→ **The problem**
What is needed is the full listing written out exactly, minus the pictures.

━━━━━ Dataset records

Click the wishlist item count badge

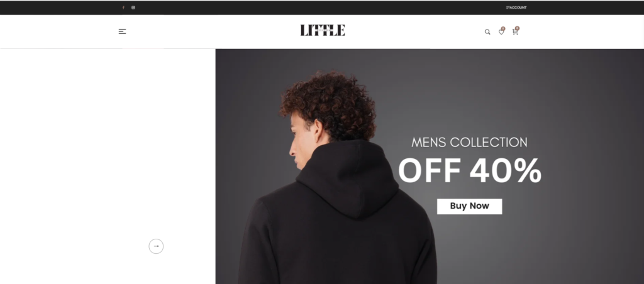click(503, 28)
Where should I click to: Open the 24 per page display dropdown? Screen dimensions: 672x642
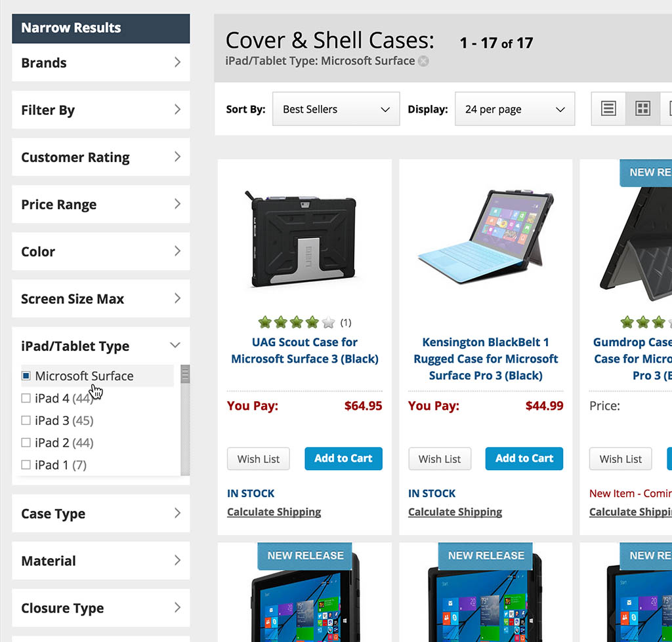click(515, 110)
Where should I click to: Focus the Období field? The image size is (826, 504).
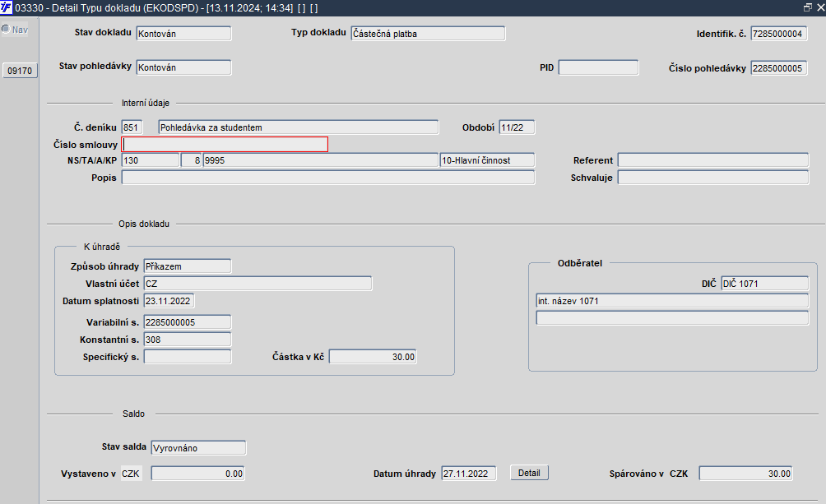click(517, 127)
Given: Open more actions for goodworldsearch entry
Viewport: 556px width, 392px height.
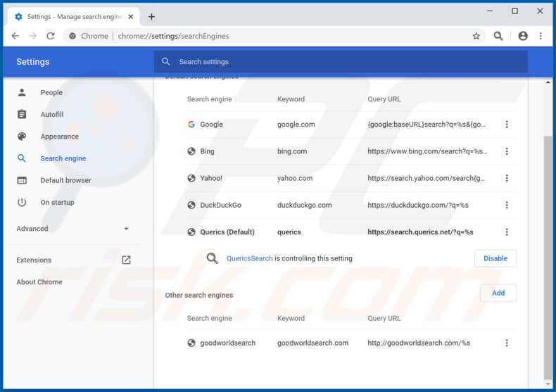Looking at the screenshot, I should [x=507, y=343].
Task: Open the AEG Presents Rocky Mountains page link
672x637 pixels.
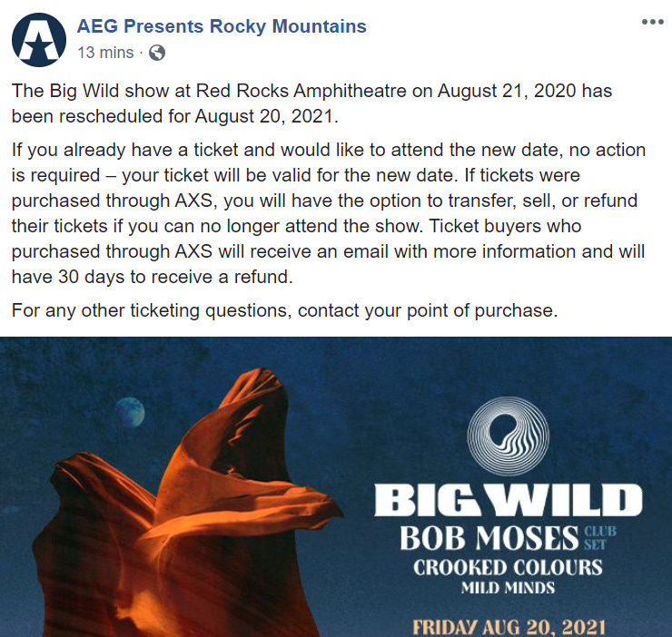Action: 222,26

━━━━━━━━━━

→ **Written solution**
Click the wishlist item count badge

click(503, 28)
Where should I click to: Open the 24 per page display dropdown? Screen dimensions: 672x642
click(515, 110)
Where should I click to: Focus the Období field? The image size is (826, 504).
click(517, 127)
Given: Open more actions for goodworldsearch entry
Viewport: 556px width, 392px height.
Looking at the screenshot, I should [x=507, y=343].
Task: Open the AEG Presents Rocky Mountains page link
672x637 pixels.
Action: 222,26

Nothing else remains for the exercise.